Power Converter Having On-Time Compensation Mechanism

This application claims the benefit of priority to Taiwan Patent Application No. 113117113, filed on May 9, 2024. The entire content of the above identified application is incorporated herein by reference.

Some references, which may include patents, patent applications and various publications, may be cited and discussed in the description of this disclosure. The citation and/or discussion of such references is provided merely to clarify the description of the present disclosure and is not an admission that any such reference is “prior art” to the disclosure described herein. All references cited and discussed in this specification are incorporated herein by reference in their entireties and to the same extent as if each reference was individually incorporated by reference.

The present disclosure relates to a power converter, and more particularly to a power converter having an on-time compensation mechanism.

Power converters are indispensable for electronic devices. The power converters are used to adjust power and supply the adjusted power to the electronic devices. Switch components of the power converter must be switched according to voltages or currents of circuit components in the power converter, such that the power converter supplies appropriate power to a load.

However, a controller circuit of a conventional power converter cannot effectively control on-times of the switch components. In particular, the conventional controller circuit directly adds the on-times of the switch components operating in a buck mode to the on-times of the switch components operating in a boost mode to obtain times as on-times of the switch components operating in a buck-boost mode. As a result, the switch components of the power converter are switched at too low a frequency, which causes a low operating efficiency of the power converter. Therefore, the conventional power converter cannot effectively supply power to the load.

In response to the above-referenced technical inadequacies, the present disclosure provides a power converter having an on-time compensation mechanism. The power converter includes power converter and a control circuit. The switch circuit includes a plurality of switch components. Each of the plurality of switch components includes a first switch, a second switch, a third switch and a fourth switch. A first terminal of the first switch as an input node is coupled with an input voltage. A first terminal of the second switch is connected to a second terminal of the first switch. A node between the first terminal of the second switch and the second terminal of the first switch is connected to a first terminal of an inductor. A second terminal of the second switch is grounded. A first terminal of the third switch as an output node is connected to an output terminal of the power converter. A voltage at the output node is used as an output voltage of the power converter. A first terminal of the fourth switch is connected to a second terminal of the third switch.

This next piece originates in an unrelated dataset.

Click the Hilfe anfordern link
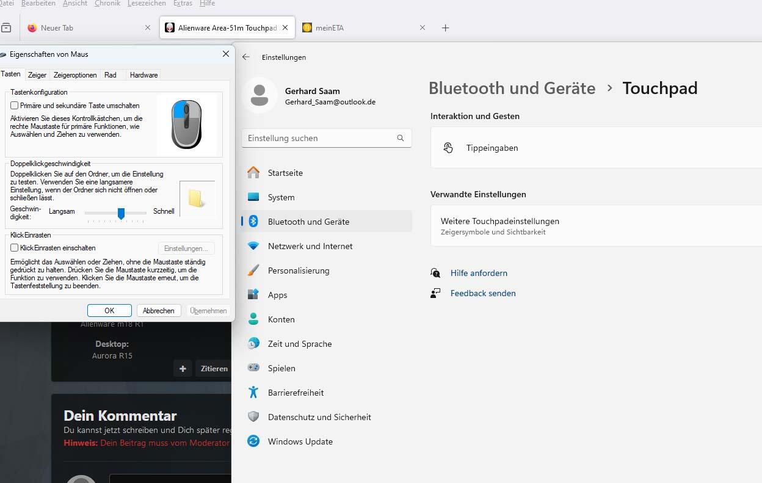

A node between the first terminal of the fourth switch and the second terminal of the third switch is connected to a second terminal of the inductor. A second terminal of the fourth switch is grounded. The control circuit is connected to a control terminal of each of the plurality of switch components, the input node and the output node. The control circuit switches the switch circuit to change the input voltage and the output voltage such that the power converter switches between a buck mode, a buck-boost mode and a boost mode. The control circuit compensates on-times of some of the plurality of switch components operating in the buck mode according to an on-time of one of the plurality of switch components operating in the boost mode. The control circuit controls on-times of the some of the plurality of switch components in the buck-boost mode to equal to the on-times that are compensated, respectively.

As described above, the present disclosure provides the power converter having the on-time compensation mechanism. The power converter of the present disclosure compensates the on-times of the switch components operating in the buck mode according to the on-times of the switch components operating in the boost mode. The power converter of the present disclosure controls the on-times of the switch components operating in the buck-boost mode to be equal to the compensated on-times. Therefore, when the power converter of the present disclosure switches from the buck mode to the buck-boost mode, a frequency that the switching components of the power converter are switched is controlled at an appropriate value, thereby improving an operational efficiency of the power converter of the present disclosure.

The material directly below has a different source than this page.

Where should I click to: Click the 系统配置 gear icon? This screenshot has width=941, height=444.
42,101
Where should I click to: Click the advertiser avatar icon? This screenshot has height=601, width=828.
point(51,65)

These and other aspects of the present disclosure will become apparent from the following description of the embodiment taken in conjunction with the following drawings and their captions, although variations and modifications therein may be affected without departing from the spirit and scope of the novel concepts of the disclosure.

The present disclosure is more particularly described in the following examples that are intended as illustrative only since numerous modifications and variations therein will be apparent to those skilled in the art. Like numbers in the drawings indicate like components throughout the views. As used in the description herein and throughout the claims that follow, unless the context clearly dictates otherwise, the meaning of “a”, “an”, and “the” includes plural reference, and the meaning of “in” includes “in” and “on”. Titles or subtitles can be used herein for the convenience of a reader, which shall have no influence on the scope of the present disclosure.

The terms used herein generally have their ordinary meanings in the art. In the case of conflict, the present document, including any definitions given herein, will prevail. The same thing can be expressed in more than one way. Alternative language and synonyms can be used for any term(s) discussed herein, and no special significance is to be placed upon whether a term is elaborated or discussed herein. A recital of one or more synonyms does not exclude the use of other synonyms. The use of examples anywhere in this specification including examples of any terms is illustrative only, and in no way limits the scope and meaning of the present disclosure or of any exemplified term. Likewise, the present disclosure is not limited to various embodiments given herein. Numbering terms such as “first”, “second” or “third” can be used to describe various components, signals or the like, which are for distinguishing one component/signal from another one only, and are not intended to, nor should be construed to impose any substantive limitations on the components, signals or the like.

Reference is made toand, in whichis a circuit diagram of a power converter having an on-time compensation mechanism according to a first embodiment of the present disclosure, andis a schematic diagram of modes between which the power converter having the on-time compensation mechanism is switched according to the first embodiment to a fifth embodiment of the present disclosure.

In the first embodiment, the power converter of the present disclosure includes a switch circuit SWT and a control circuit CTR as shown in.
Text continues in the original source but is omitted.